ABOUT THIS EXERCISE => Nothing in the records below should be altered when they are retyped.

Extracted data entries =>
---------------

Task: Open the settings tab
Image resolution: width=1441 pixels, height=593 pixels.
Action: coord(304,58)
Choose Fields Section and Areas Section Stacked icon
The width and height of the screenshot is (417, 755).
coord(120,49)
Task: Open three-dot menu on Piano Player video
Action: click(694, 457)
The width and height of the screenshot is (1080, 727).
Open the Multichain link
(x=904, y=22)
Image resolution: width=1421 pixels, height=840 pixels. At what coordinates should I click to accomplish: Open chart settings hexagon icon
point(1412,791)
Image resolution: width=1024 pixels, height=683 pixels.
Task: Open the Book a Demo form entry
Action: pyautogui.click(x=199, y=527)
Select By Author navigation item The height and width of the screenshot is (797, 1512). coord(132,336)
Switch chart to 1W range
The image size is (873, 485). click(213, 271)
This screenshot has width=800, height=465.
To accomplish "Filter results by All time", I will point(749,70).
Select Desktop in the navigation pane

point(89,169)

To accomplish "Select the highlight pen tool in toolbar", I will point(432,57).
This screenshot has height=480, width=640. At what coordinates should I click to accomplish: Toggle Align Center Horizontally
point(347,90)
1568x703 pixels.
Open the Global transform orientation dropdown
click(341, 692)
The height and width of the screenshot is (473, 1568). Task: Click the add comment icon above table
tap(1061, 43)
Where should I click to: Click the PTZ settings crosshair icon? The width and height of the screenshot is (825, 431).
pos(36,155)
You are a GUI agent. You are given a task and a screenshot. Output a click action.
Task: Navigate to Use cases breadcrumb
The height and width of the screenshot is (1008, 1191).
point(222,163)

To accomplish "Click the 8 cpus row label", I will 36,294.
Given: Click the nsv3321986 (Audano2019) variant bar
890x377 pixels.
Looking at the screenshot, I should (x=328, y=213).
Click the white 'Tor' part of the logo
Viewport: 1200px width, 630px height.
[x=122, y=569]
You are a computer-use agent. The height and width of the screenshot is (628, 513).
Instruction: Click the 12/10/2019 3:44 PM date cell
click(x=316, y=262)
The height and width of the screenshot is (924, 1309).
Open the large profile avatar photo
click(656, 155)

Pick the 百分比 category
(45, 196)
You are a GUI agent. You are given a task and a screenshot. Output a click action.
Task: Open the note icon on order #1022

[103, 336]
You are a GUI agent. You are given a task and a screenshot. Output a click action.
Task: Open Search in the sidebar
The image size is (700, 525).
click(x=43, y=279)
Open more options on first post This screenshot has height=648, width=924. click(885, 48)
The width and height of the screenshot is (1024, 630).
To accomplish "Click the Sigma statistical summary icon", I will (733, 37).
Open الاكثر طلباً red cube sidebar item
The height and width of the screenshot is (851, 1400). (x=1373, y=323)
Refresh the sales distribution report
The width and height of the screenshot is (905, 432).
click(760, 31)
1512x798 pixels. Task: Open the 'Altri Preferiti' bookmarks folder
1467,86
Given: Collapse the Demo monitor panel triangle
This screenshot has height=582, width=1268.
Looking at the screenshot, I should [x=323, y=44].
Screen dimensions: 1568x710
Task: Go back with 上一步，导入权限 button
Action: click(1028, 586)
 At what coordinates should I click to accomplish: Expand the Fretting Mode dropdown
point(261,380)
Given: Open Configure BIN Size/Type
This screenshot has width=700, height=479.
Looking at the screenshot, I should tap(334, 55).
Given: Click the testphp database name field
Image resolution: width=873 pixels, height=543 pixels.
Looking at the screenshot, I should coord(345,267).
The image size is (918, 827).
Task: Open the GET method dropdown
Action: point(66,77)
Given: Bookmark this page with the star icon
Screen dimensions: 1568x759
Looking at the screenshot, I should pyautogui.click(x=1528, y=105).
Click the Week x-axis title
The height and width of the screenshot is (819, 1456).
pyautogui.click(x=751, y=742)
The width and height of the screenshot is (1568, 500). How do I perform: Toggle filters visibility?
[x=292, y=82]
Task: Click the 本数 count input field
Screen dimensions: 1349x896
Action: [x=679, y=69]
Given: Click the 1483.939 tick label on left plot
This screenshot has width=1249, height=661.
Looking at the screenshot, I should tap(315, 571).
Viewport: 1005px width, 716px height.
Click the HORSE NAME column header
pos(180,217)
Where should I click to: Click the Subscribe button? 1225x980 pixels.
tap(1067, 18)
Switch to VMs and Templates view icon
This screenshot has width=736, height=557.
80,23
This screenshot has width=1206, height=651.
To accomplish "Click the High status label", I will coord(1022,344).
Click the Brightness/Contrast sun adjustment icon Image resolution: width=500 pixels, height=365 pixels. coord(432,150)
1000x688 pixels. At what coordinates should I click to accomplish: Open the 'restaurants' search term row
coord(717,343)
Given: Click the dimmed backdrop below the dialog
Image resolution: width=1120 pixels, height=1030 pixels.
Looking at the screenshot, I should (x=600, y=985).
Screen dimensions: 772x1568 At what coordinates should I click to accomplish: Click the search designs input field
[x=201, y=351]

---------------

ANSWER TO THIS TASK =>
Task: Open the settings tab
Image resolution: width=1441 pixels, height=593 pixels.
Action: coord(304,58)
Choose Fields Section and Areas Section Stacked icon
The width and height of the screenshot is (417, 755).
coord(120,49)
Task: Open three-dot menu on Piano Player video
Action: click(694, 457)
The width and height of the screenshot is (1080, 727).
Open the Multichain link
(x=904, y=22)
Image resolution: width=1421 pixels, height=840 pixels. At what coordinates should I click to accomplish: Open chart settings hexagon icon
point(1412,791)
Image resolution: width=1024 pixels, height=683 pixels.
Task: Open the Book a Demo form entry
Action: pyautogui.click(x=199, y=527)
Select By Author navigation item The height and width of the screenshot is (797, 1512). coord(132,336)
Switch chart to 1W range
The image size is (873, 485). click(213, 271)
This screenshot has width=800, height=465.
To accomplish "Filter results by All time", I will point(749,70).
Select Desktop in the navigation pane

point(89,169)

To accomplish "Select the highlight pen tool in toolbar", I will point(432,57).
This screenshot has height=480, width=640. At what coordinates should I click to accomplish: Toggle Align Center Horizontally
point(347,90)
1568x703 pixels.
Open the Global transform orientation dropdown
click(341, 692)
The height and width of the screenshot is (473, 1568). Task: Click the add comment icon above table
tap(1061, 43)
Where should I click to: Click the PTZ settings crosshair icon? The width and height of the screenshot is (825, 431).
pos(36,155)
You are a GUI agent. You are given a task and a screenshot. Output a click action.
Task: Navigate to Use cases breadcrumb
The height and width of the screenshot is (1008, 1191).
point(222,163)

To accomplish "Click the 8 cpus row label", I will 36,294.
Given: Click the nsv3321986 (Audano2019) variant bar
890x377 pixels.
Looking at the screenshot, I should (x=328, y=213).
Click the white 'Tor' part of the logo
Viewport: 1200px width, 630px height.
[x=122, y=569]
You are a computer-use agent. The height and width of the screenshot is (628, 513).
Instruction: Click the 12/10/2019 3:44 PM date cell
click(x=316, y=262)
The height and width of the screenshot is (924, 1309).
Open the large profile avatar photo
click(656, 155)

Pick the 百分比 category
(45, 196)
You are a GUI agent. You are given a task and a screenshot. Output a click action.
Task: Open the note icon on order #1022

[103, 336]
You are a GUI agent. You are given a task and a screenshot. Output a click action.
Task: Open Search in the sidebar
The image size is (700, 525).
click(x=43, y=279)
Open more options on first post This screenshot has height=648, width=924. click(885, 48)
The width and height of the screenshot is (1024, 630).
To accomplish "Click the Sigma statistical summary icon", I will (733, 37).
Open الاكثر طلباً red cube sidebar item
The height and width of the screenshot is (851, 1400). (x=1373, y=323)
Refresh the sales distribution report
The width and height of the screenshot is (905, 432).
click(760, 31)
1512x798 pixels. Task: Open the 'Altri Preferiti' bookmarks folder
1467,86
Given: Collapse the Demo monitor panel triangle
This screenshot has height=582, width=1268.
Looking at the screenshot, I should [x=323, y=44].
Screen dimensions: 1568x710
Task: Go back with 上一步，导入权限 button
Action: click(1028, 586)
 At what coordinates should I click to accomplish: Expand the Fretting Mode dropdown
point(261,380)
Given: Open Configure BIN Size/Type
This screenshot has width=700, height=479.
Looking at the screenshot, I should tap(334, 55).
Given: Click the testphp database name field
Image resolution: width=873 pixels, height=543 pixels.
Looking at the screenshot, I should coord(345,267).
The image size is (918, 827).
Task: Open the GET method dropdown
Action: point(66,77)
Given: Bookmark this page with the star icon
Screen dimensions: 1568x759
Looking at the screenshot, I should pyautogui.click(x=1528, y=105).
Click the Week x-axis title
The height and width of the screenshot is (819, 1456).
pyautogui.click(x=751, y=742)
The width and height of the screenshot is (1568, 500). How do I perform: Toggle filters visibility?
[x=292, y=82]
Task: Click the 本数 count input field
Screen dimensions: 1349x896
Action: [x=679, y=69]
Given: Click the 1483.939 tick label on left plot
This screenshot has width=1249, height=661.
Looking at the screenshot, I should tap(315, 571).
Viewport: 1005px width, 716px height.
Click the HORSE NAME column header
pos(180,217)
Where should I click to: Click the Subscribe button? 1225x980 pixels.
tap(1067, 18)
Switch to VMs and Templates view icon
This screenshot has width=736, height=557.
80,23
This screenshot has width=1206, height=651.
To accomplish "Click the High status label", I will coord(1022,344).
Click the Brightness/Contrast sun adjustment icon Image resolution: width=500 pixels, height=365 pixels. coord(432,150)
1000x688 pixels. At what coordinates should I click to accomplish: Open the 'restaurants' search term row
coord(717,343)
Given: Click the dimmed backdrop below the dialog
Image resolution: width=1120 pixels, height=1030 pixels.
Looking at the screenshot, I should (x=600, y=985).
Screen dimensions: 772x1568 At what coordinates should I click to accomplish: Click the search designs input field
[x=201, y=351]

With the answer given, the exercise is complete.